最後還是一個年紀最大的乞丐,一邊剔牙一邊沖她獰笑著:「你找幫主有什麼事?」
「挑戰!」鹿溪的聲音擲地有聲。
不想換來的全是滿廟嘲笑。
「哈哈哈哈.....」
「一個乳臭未乾的臭丫頭,三更半夜跑到咱們地盤,居然說要挑戰俺們幫主?還說咱們這裡是什麼丐幫總舵?」
「不過這丫頭雖然看著年紀還小,但是長得還挺好看的。」
「她身上那個鐲子和鞭子,看起來也挺值錢的。」
......
看著他們愈來愈猥瑣的神情,鹿溪心裡的緊張越來越壓不住了,她抓著軟鞭的手都在微微發顫。
她自小在靖王府長大。
教她武功的師父一共有十多個,她如今十歲,學了也有六年,可每個武功路數都學那麼一點,導致她沒有一項是精的,與別的侍衛挑戰,也只能靠招數多、路數怪,來出奇制勝。
這是她第一次闖蕩江湖。
沒想到遇上的就是群架。
她從來沒有打過群架,在靖王府里,所有人都得讓著她,跟她比武全都是一個接著一個上,且她心裡葉門清,就算是那些侍衛能贏她,他們也會想方設法讓她贏。

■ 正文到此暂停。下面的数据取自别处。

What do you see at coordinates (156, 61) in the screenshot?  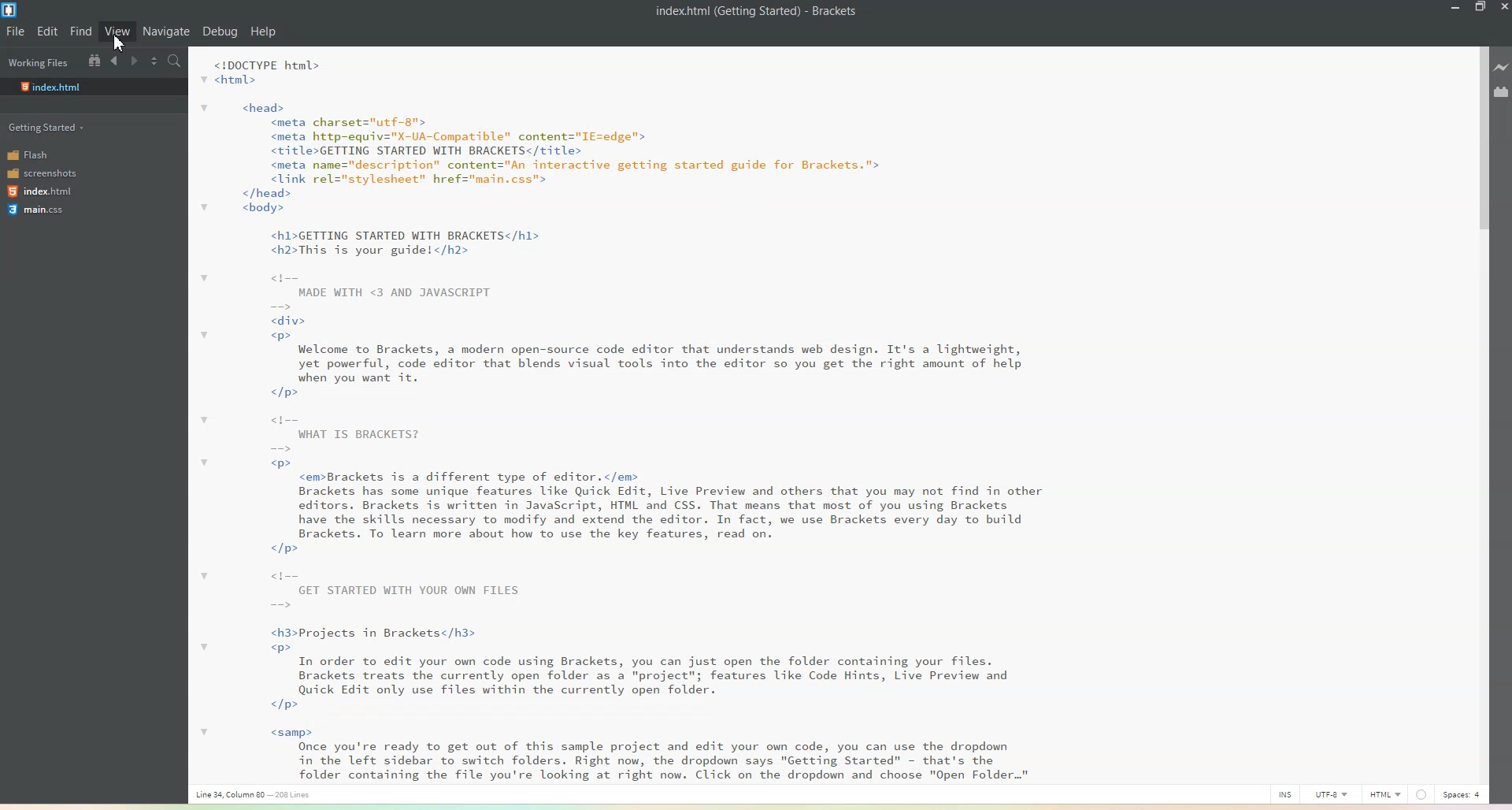 I see `Split editor vertically and horizontally` at bounding box center [156, 61].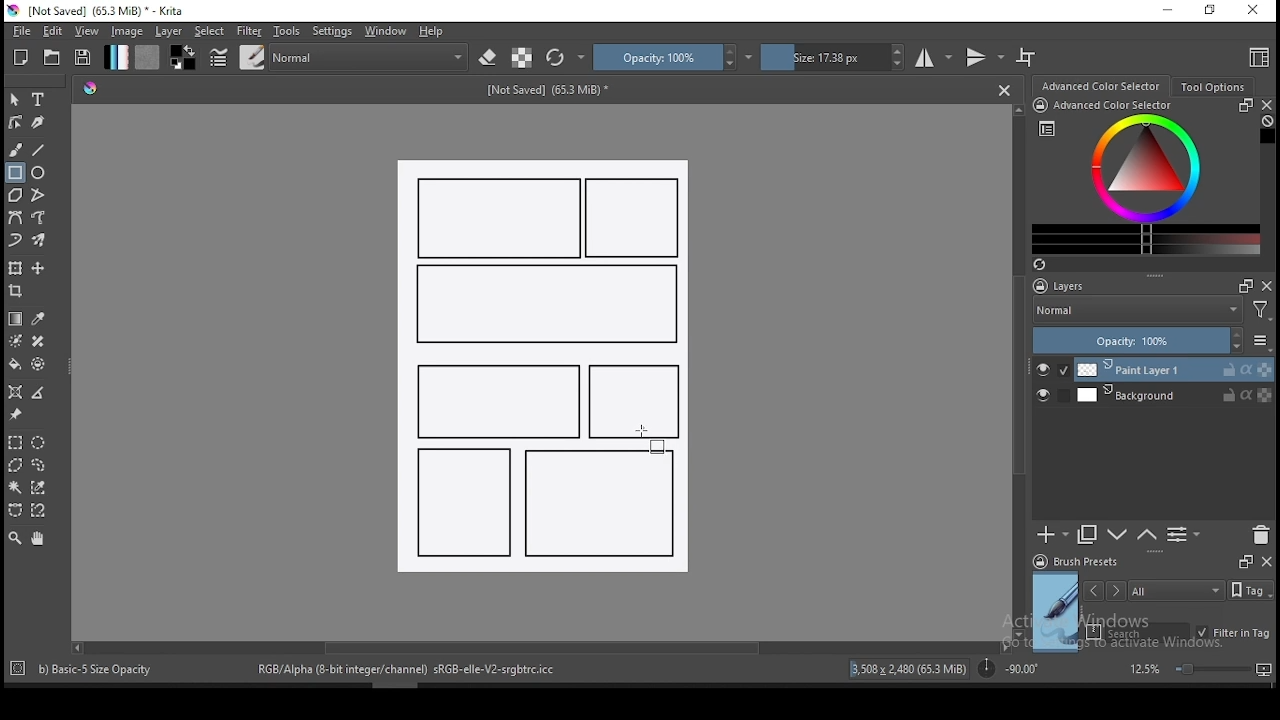 The width and height of the screenshot is (1280, 720). I want to click on layer, so click(170, 31).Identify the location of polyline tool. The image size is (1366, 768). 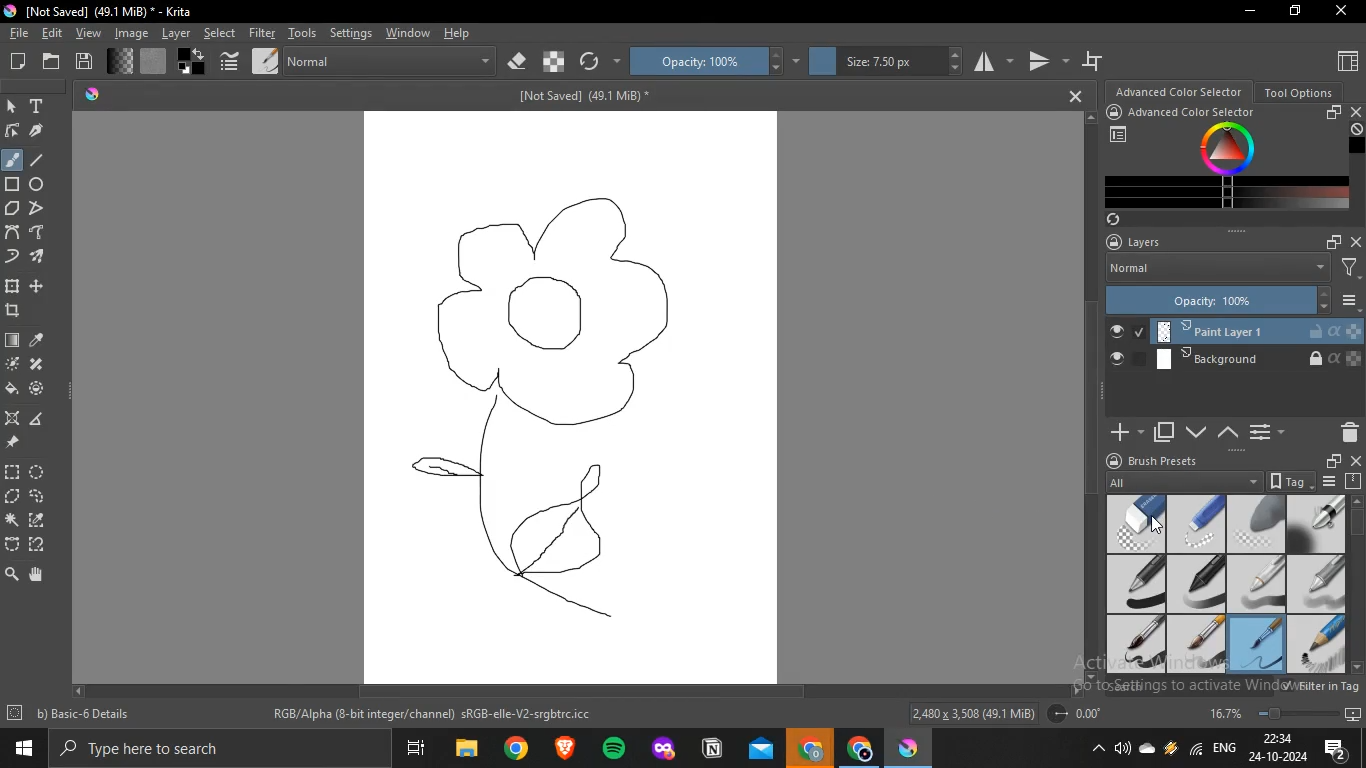
(36, 208).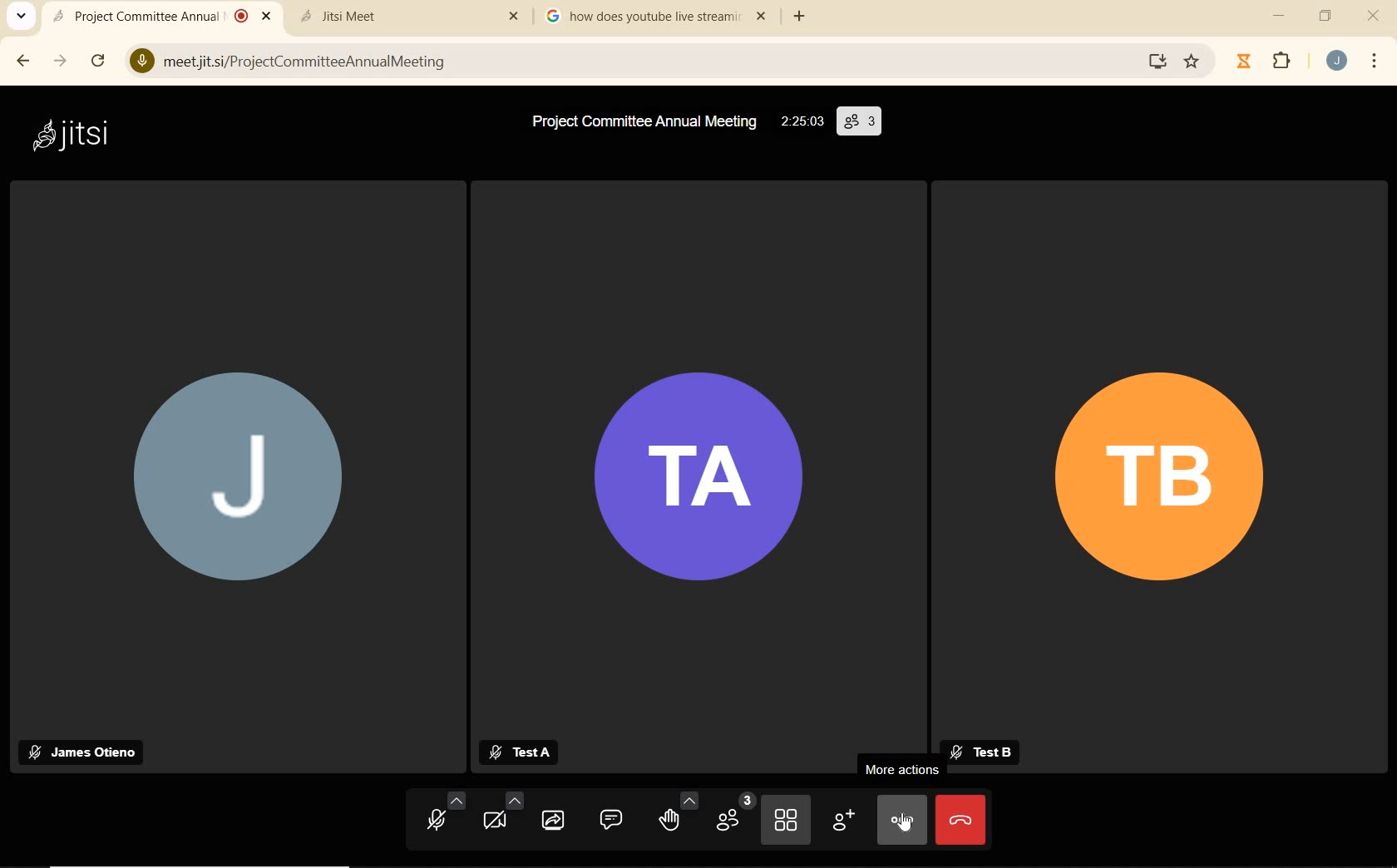 Image resolution: width=1397 pixels, height=868 pixels. Describe the element at coordinates (641, 123) in the screenshot. I see `Project Committee Annual Meeting` at that location.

正是因為這個,才導致她一門心思想要去江湖體驗真正的比武。
鹿溪見他們越來越靠近,咬著牙揮動軟鞭,打趴下一個乞丐,「你們最好別過來,否則小命不保!」
那個乞丐被軟鞭打中,就哎呦著躺在地上捂著後背。
其他幾個乞丐看到了,卻不僅沒有被震懾到,反而被激怒了,「兄弟們上!」
鹿溪看著那麼多乞丐都一窩蜂似的朝她湧來,把她緊緊包圍在中間,她完全不知道該先打哪一個,只能嚇得愣在原地、雙手發軟,竟是連軟鞭都抓不住、『啪嗒』一聲掉到了地上。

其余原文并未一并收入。